2) What with Amazon, Chapters Indigo, and other online sites to buy books being so convenient, I'm surprised an independent store would go out of its way to behave so obnoxiously.
3) When I shop- for books, clothes, groceries, or anything else- I don't expect to be hit over the head with a political statement. That's not what I'm there for, and not what I'm interested in. If you want me to patronize your establishment, stock the goods I'm looking for and, unless I ask for assistance, leave me alone. That's all I require.
4) I don't believe in silencing anyone, whether it's the spoken or written word. The hypocritical subjects in this article decry the fact that for much of history, women had a very hard time writing books or getting them published because of their sex. Yet while bemoaning the unfairness of this, they turn about and discourage the sale of books by men for the exact same reason: their sex. Have they no sense of irony? Are they incapable of logical reasoning? One doesn't mend past wrongs by perpetrating fresh ones.
5) I just took a quick survey of my bookshelves, and you know what? I own more books written by men than I do by women. Which isn't to say that I don't have a lot of books by women; Jane Austen, Elizabeth Gaskell, L.M. Montgomery, Agatha Christie, Dorothy Sayers, and numerous others take up lots of shelf space. It's just that P.G. Wodehouse, Oscar Wilde, Walter Scott, G.K. Chesterton, C.S. Lewis, J.R.R. Tolkien, Arthur Conan Doyle, Charles Dickens etc., take up a lot more room. You know what else? Most of the writers- men and women- are British. Not all, of course, but a lot of them because I tend to really enjoy British humour and writing styles. I feel no compunction to read mostly Canadian authors because I'm Canadian, and I don't feel the need to read more books by women simply because I'm a woman. I read what I enjoy, without troubling myself about the sex or nationality of the authors.

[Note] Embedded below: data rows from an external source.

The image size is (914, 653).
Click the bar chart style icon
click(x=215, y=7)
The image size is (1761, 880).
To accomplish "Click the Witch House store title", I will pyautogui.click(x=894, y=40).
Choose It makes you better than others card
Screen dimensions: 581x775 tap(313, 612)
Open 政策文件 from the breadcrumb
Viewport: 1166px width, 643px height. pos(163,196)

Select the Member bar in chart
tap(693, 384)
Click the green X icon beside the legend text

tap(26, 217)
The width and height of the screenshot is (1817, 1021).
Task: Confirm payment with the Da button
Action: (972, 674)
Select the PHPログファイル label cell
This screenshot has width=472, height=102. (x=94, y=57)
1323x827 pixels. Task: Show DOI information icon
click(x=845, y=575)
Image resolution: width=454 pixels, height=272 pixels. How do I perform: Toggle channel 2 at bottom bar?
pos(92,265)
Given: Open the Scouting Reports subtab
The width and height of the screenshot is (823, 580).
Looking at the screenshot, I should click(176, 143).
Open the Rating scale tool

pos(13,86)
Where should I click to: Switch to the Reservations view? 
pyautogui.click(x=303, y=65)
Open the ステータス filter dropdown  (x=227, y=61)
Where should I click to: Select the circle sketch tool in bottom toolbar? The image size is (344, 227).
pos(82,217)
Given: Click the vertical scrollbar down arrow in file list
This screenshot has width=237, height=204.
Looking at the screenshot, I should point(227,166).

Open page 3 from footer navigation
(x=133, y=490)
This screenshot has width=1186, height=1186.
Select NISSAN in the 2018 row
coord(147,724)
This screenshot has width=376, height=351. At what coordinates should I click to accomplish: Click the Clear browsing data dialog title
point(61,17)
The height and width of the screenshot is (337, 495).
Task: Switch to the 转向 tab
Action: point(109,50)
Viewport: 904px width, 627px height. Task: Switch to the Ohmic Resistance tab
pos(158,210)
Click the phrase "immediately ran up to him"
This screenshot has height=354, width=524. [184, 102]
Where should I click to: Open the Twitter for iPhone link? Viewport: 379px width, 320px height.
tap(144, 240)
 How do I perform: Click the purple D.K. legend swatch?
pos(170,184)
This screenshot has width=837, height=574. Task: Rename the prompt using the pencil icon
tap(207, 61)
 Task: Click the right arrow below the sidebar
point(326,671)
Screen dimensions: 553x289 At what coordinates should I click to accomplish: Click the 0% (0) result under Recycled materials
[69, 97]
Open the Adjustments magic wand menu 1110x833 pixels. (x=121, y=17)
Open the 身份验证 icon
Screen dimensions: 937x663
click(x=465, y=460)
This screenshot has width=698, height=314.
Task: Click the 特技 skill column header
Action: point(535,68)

6) I don't take kindly to being herded to the "appropriate" books by feminists or anyone else. This is essentially what these people are saying: "You will be forced to read these books, because we will remove the other options." Sorry, but a book should be worth reading based on its own merits, not on the identity- or sex- of its author. I'm revolted by the unmitigated gall and hubris of people who think it is their place to decide which authors should be read, which should be silenced, and what books "right-thinking" people should buy. Go pound sand: I'll read what I want.